_Records for the exercise:_
# # # # # # #

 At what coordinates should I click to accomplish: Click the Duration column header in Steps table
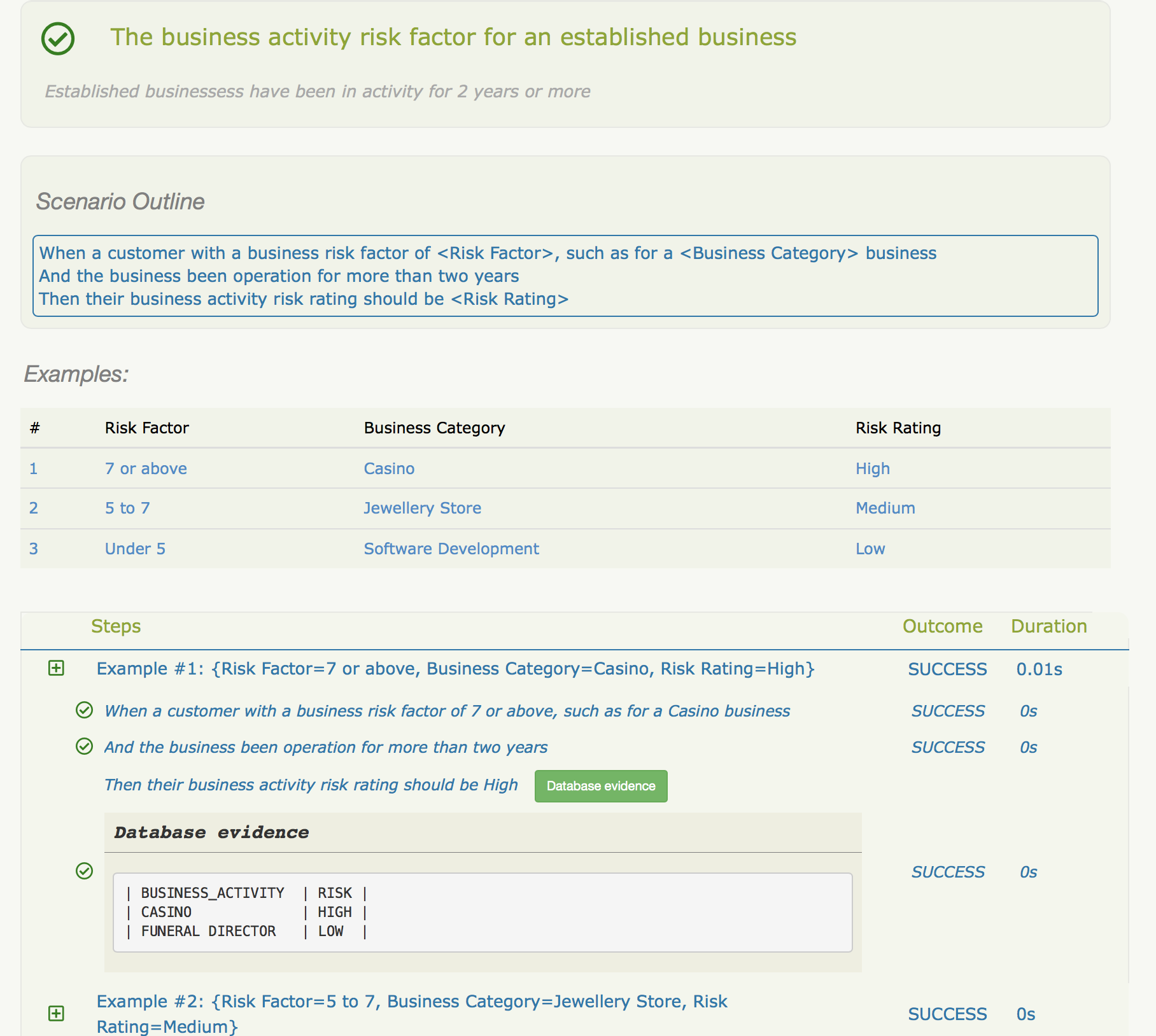1048,626
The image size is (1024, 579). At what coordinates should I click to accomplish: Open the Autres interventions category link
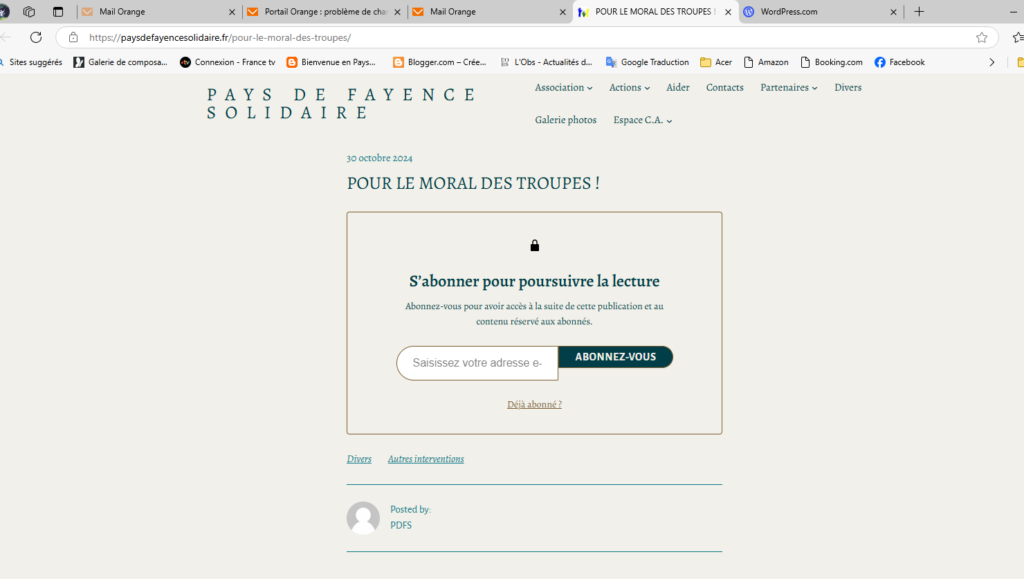425,459
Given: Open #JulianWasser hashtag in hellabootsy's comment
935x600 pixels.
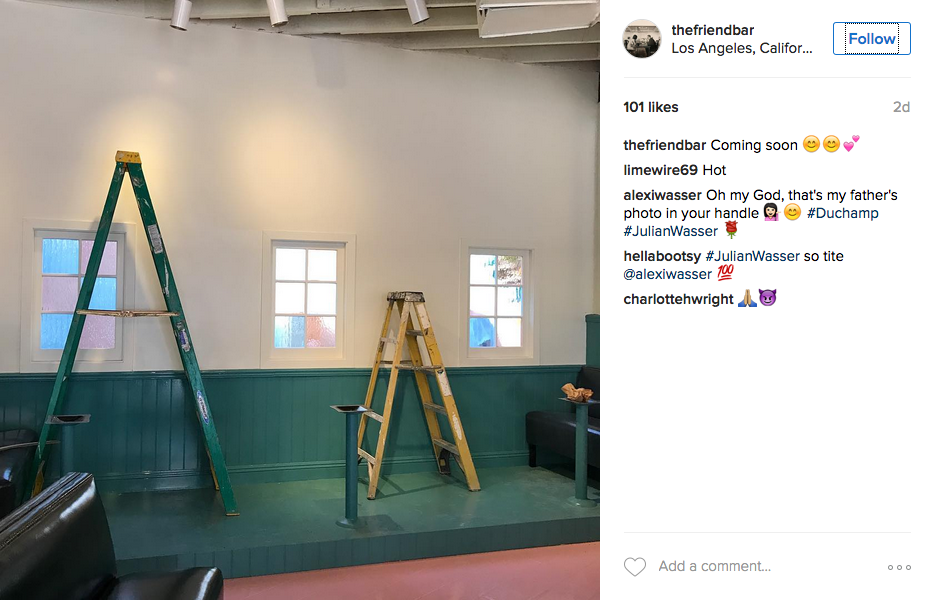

# # # # # # #

_Work required:_
Pictures aren't part of the copy; return each record above exactly.

_Your solution:_
 At what coordinates should I click to accomplish: Click the Duration column header in Steps table
1048,626
The image size is (1024, 579). At what coordinates should I click to accomplish: Open the Autres interventions category link
425,459
Given: Open #JulianWasser hashtag in hellabootsy's comment
935x600 pixels.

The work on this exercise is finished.